Le président américain Trump enfreint le droit international et, après son intervention au Venezuela, se prépare déjà à une nouvelle action : il souhaite acquérir le Groenland. Sans se soucier des conséquences, il s’aliène ainsi ses anciens alliés en Europe. Au Groenland également, la population ne semble pas disposée à devenir le jouet du président américain néofasciste et autoritaire. En effet, l’histoire du nom de l’île arctique renvoie à un passé marqué par l’influence de diverses puissances.
Le nom « Groenland » vient de la désignation donnée à ce pays par les Vikings et signifie « terre verte », tandis que la population locale appelle son pays « Kalaallit Nunaat » (terre des Kalaallit).
Des stérilisations forcées à l’autonomie
Depuis 1721, le Groenland était une colonie danoise (majoritairement) ignorée. Même après sa transformation en province danoise en 1953, les discriminations de toutes sortes ont continué. Dans les années 1960, les travailleur-euses groenlandais-es étaient moins bien payés que leurs concitoyen-nes danois-es. Les femmes groenlandaises ont été en outre victimes de stérilisations de force dans les années 1960 et 1970. Ce n’est que grâce à la résistance politique croissante du Groenland que la situation de la population s’est progressivement améliorée, aboutissant à l’autonomie administrative en 1979.
Les Groenlandais-es ont continué à développer cette autonomie en 2009 et n’ont cessé depuis lors de s’émanciper de l’ancienne puissance coloniale. À ce jour, le Danemark conserve toutefois des compétences et des droits considérables en matière de politique étrangère et de sécurité.

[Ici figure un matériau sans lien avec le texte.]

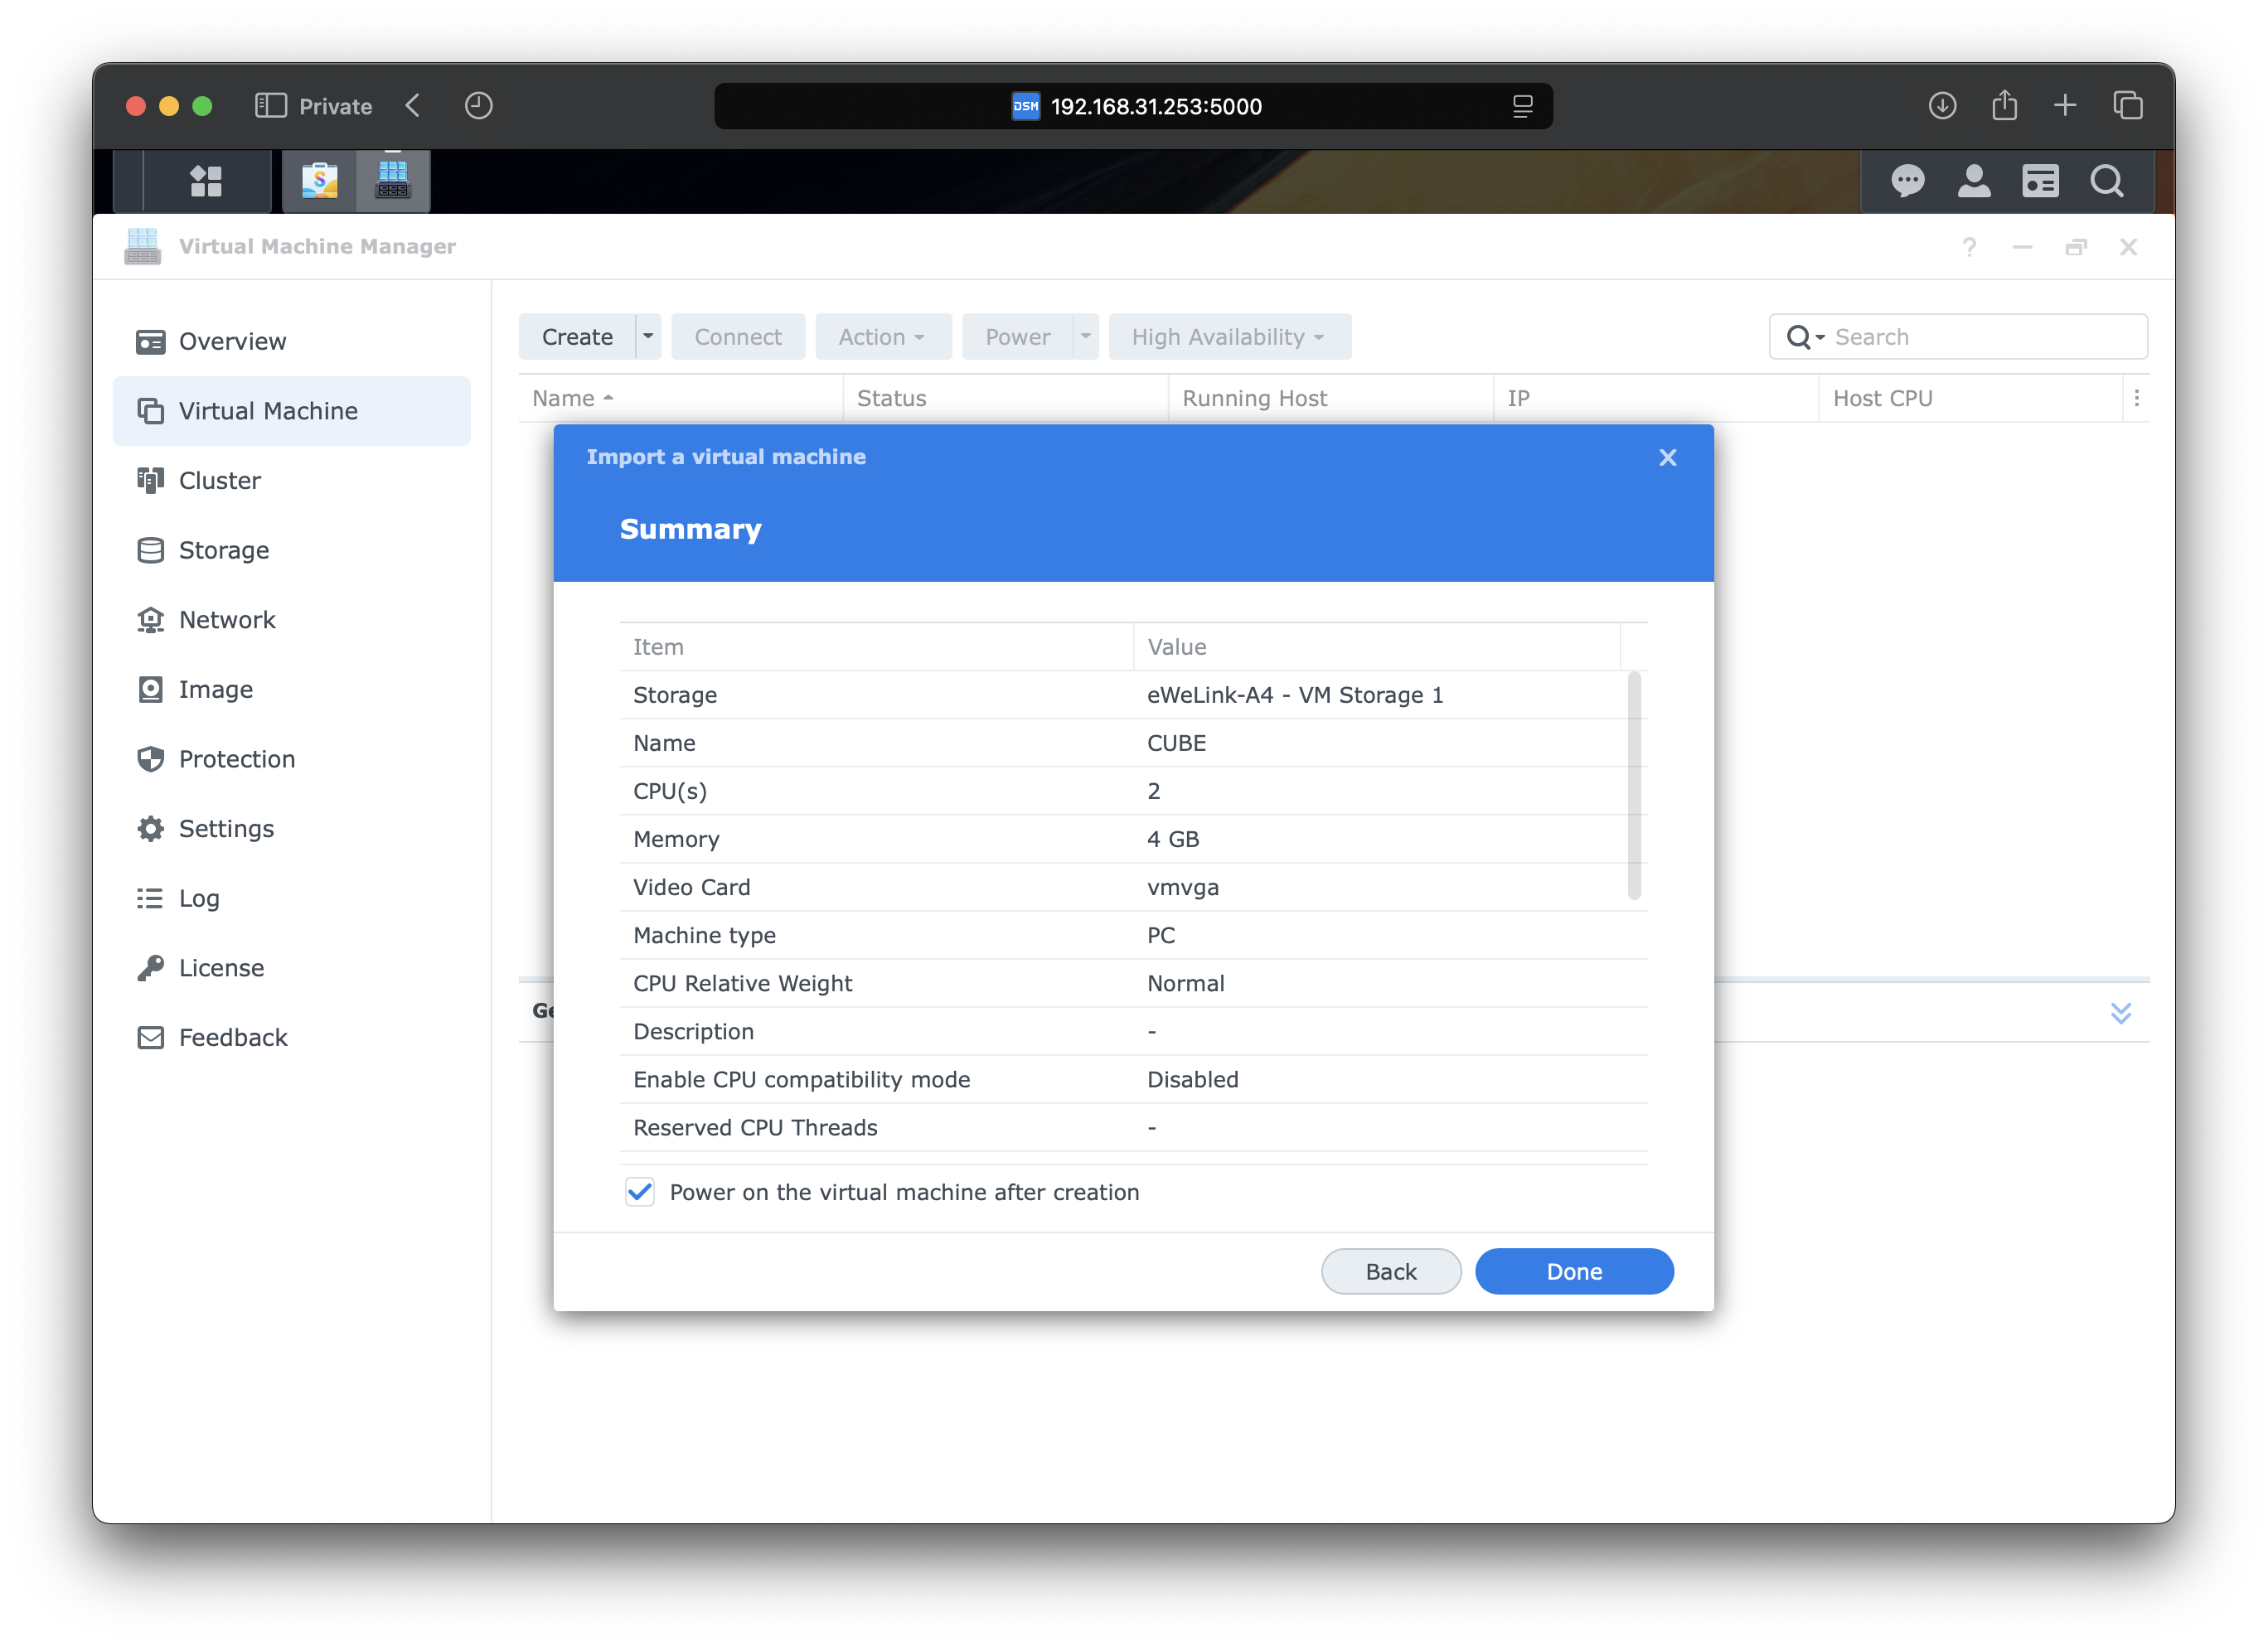The height and width of the screenshot is (1646, 2268).
Task: Expand the details panel double chevron
Action: pyautogui.click(x=2120, y=1013)
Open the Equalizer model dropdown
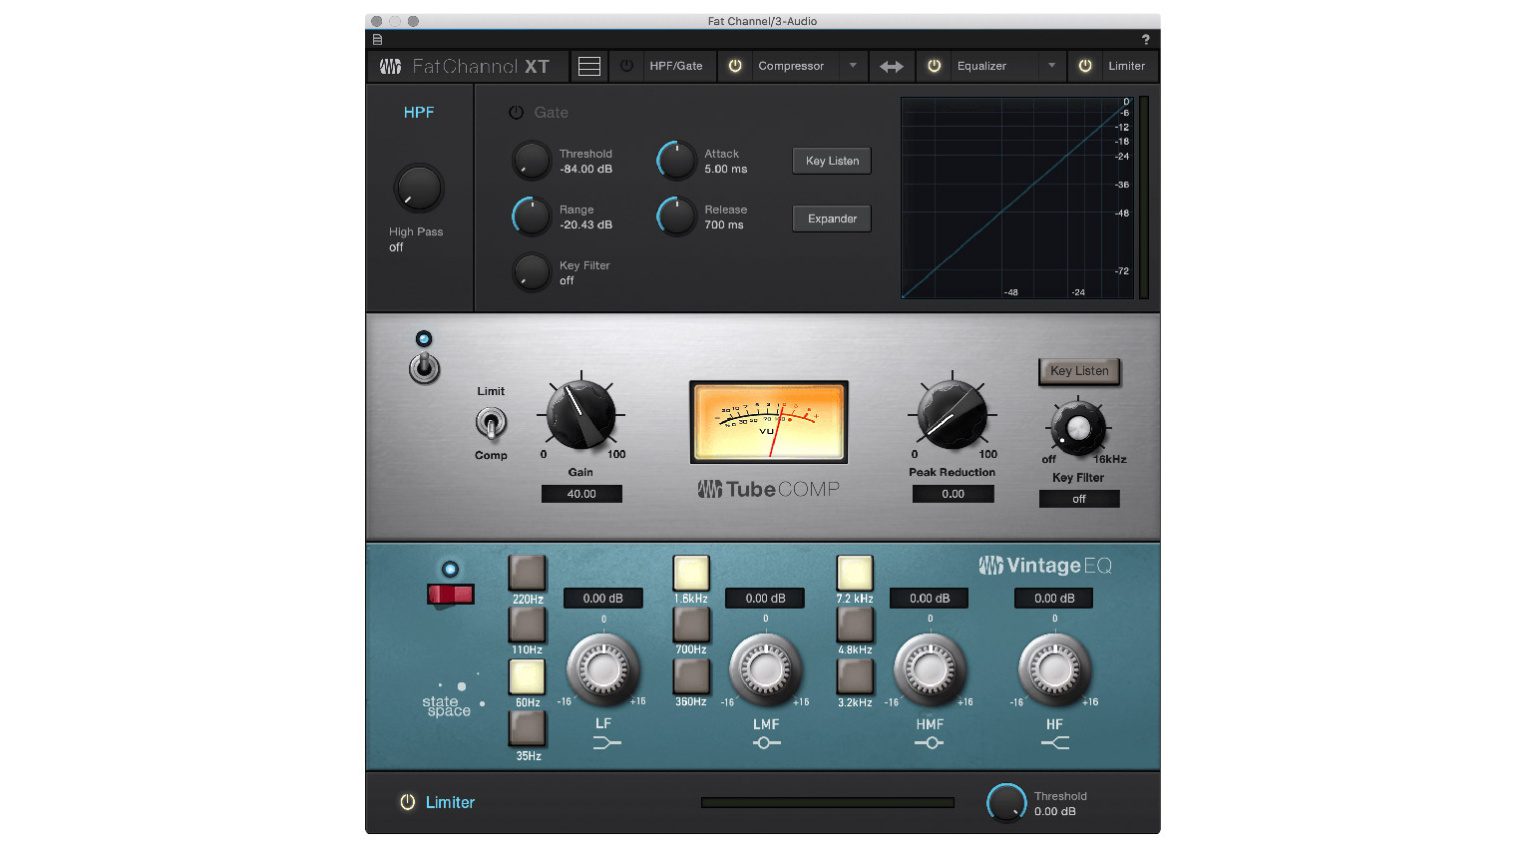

Les relations entre le Danemark et la population indigène de l’île arctique sont encore aujourd’hui marquées par des tensions. Au début de l’année dernière, le gouvernement groenlandais a évoqué une relation « au point mort absolu » après avoir appris que les familles groenlandaises avaient sept fois plus de risques de perdre la garde de leurs enfants que les familles danoises en raison de discriminations linguistiques.
Les ambitions impérialistes des grandes puissances
À ces relations déjà difficiles avec le Danemark s’ajoutent depuis le deuxième mandat de Trump, les ambitions impérialistes d’annexion. Dès 1946, les États-Unis souhaitaient racheter le Groenland au Danemark pour des « raisons de sécurité » — le Danemark a refusé, mais a conclu peu après un accord militaire avec les États-Unis.
Ce n’est que depuis l’arrivée de Trump à la présidence des États-Unis que le Groenland est à nouveau officiellement à l’ordre du jour, et la situation s’est progressivement aggravée, au plus tard depuis l’enlèvement du président vénézuélien. Trump ne se soucie ni de la volonté de la population groenlandaise, qui rejette à une écrasante majorité l’adhésion aux États-Unis, ni du droit international, qui reconnaît le Groenland comme faisant partie du royaume danois.
La Suisse doit se rallier au droit international
Afin de mettre un frein aux agissements de Trump, plusieurs pays ont envoyé des soldat-es au Groenland, ce à quoi Trump a immédiatement réagi en menaçant d’imposer des droits de douane punitifs, qu’il a toutefois retirés pour l’instant lors du WEF à Davos.
Afin de mettre un terme à cette politique du plus fort, la Suisse doit également se rallier sans réserve au droit international. Cependant, comme le Conseil fédéral est resté longtemps silencieux, des parlementaires de différents partis ont fondé un groupe d’amitié Groenland. La Commission de politique extérieure du Conseil national demande en outre une déclaration du Conseil national sur le Groenland.
Entre-temps, le Conseil fédéral est également sorti de sa réserve et s’est exprimé : le Groenland appartient au Danemark.